** Your tasks **
1/ Sum up the Borghese Gallery description in two sentences.
2/ Answer these from the Borghese Gallery description:
(a) What is the gallery's street address?
(b) On which Roman hill is Villa Borghese?
(c) Which pope was Cardinal Scipione Caffarelli a nephew of?
3/ Extend the Borghese Gallery description, picking up after its last sentence.

** Excerpt **
————————

Galleria Borghese

The Borghese gallery is in Piazzale Scipione Borghese 5, inside the Villa Borghese Pinciana in Rome, Italy.

 
DESCRIPTION

On the Roman hill of Pincio, immersed in one of the largest parks in Rome, Villa Borghese houses one of the most famous art collections: the Borghese Gallery.
In the abode that belonged to the noble family in the 14th century, from which the villa takes its name, many of the masterpieces of Italian art are kept: paintings and sculptures of the most famous artists such as Raphael, Tiziano, Caravaggio, Gian Lorenzo Bernini and Antonio Canova. In here there is the precious collection of the Cardinal Scipione Caffarelli (1577-1633), nephew of Pope Paul V, gathered between 1576 and 1633.

————————

** Dataset records **

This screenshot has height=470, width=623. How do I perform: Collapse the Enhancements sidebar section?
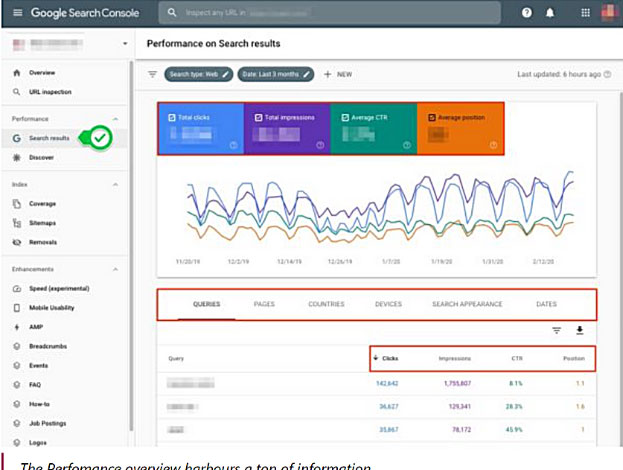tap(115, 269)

————————

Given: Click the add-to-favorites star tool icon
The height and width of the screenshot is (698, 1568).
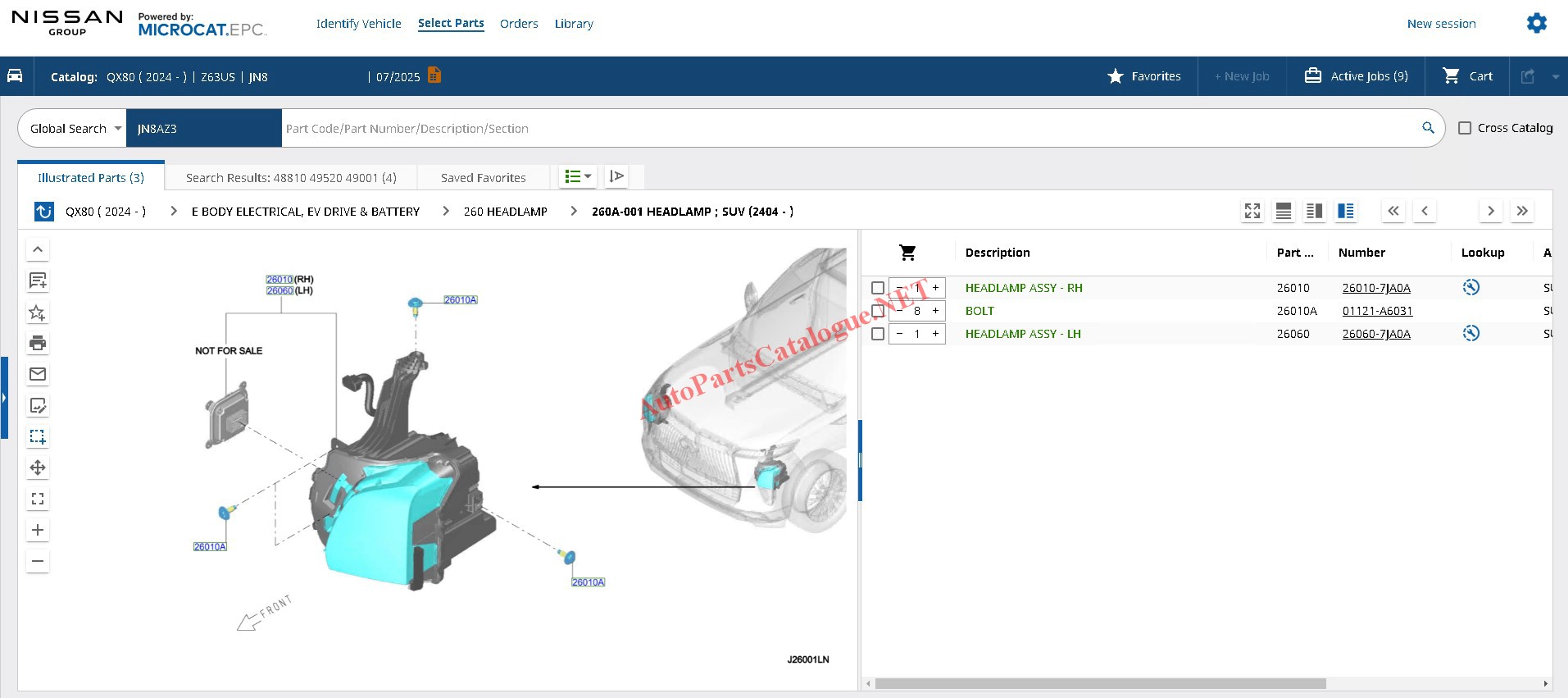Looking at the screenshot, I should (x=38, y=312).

————————

** Results **
1/ The Borghese Gallery, at Piazzale Scipione Borghese 5 inside the Villa Borghese Pinciana on Rome's Pincio hill, houses one of the most famous art collections. It keeps masterpieces of Italian art by artists such as Raphael, Tiziano, Caravaggio, Gian Lorenzo Bernini and Antonio Canova, along with the collection of Cardinal Scipione Caffarelli, nephew of Pope Paul V.

2/
(a) Piazzale Scipione Borghese 5
(b) The Pincio
(c) Pope Paul V

3/
The Borghese Family and the Villa on the Pincio
The Borghese are known to history for having brought Paul V to the papal throne, in 1605, and thus to begin a rapid ascent towards power that allowed several exponents of the family, for centuries, to get rich and hold roles of power. Scipione Borghese, nephew of Pope Paul V, nominated cardinal, was a patron and great admirer of Gian Lorenzo Bernini, his protégé. It is to him that we owe the construction of Villa Borghese and the precious collection of works of art preserved in it.
The Villa was built at the beginning of the 17th century on a plot of land of the family, to which over time other lands were annexed until reaching the current extension. Among the nine entrances to the park of Villa Borghese, which allow access from the Pinciano, Flaminio and Salario zones, the monumental entrance is on Piazzale Flaminio.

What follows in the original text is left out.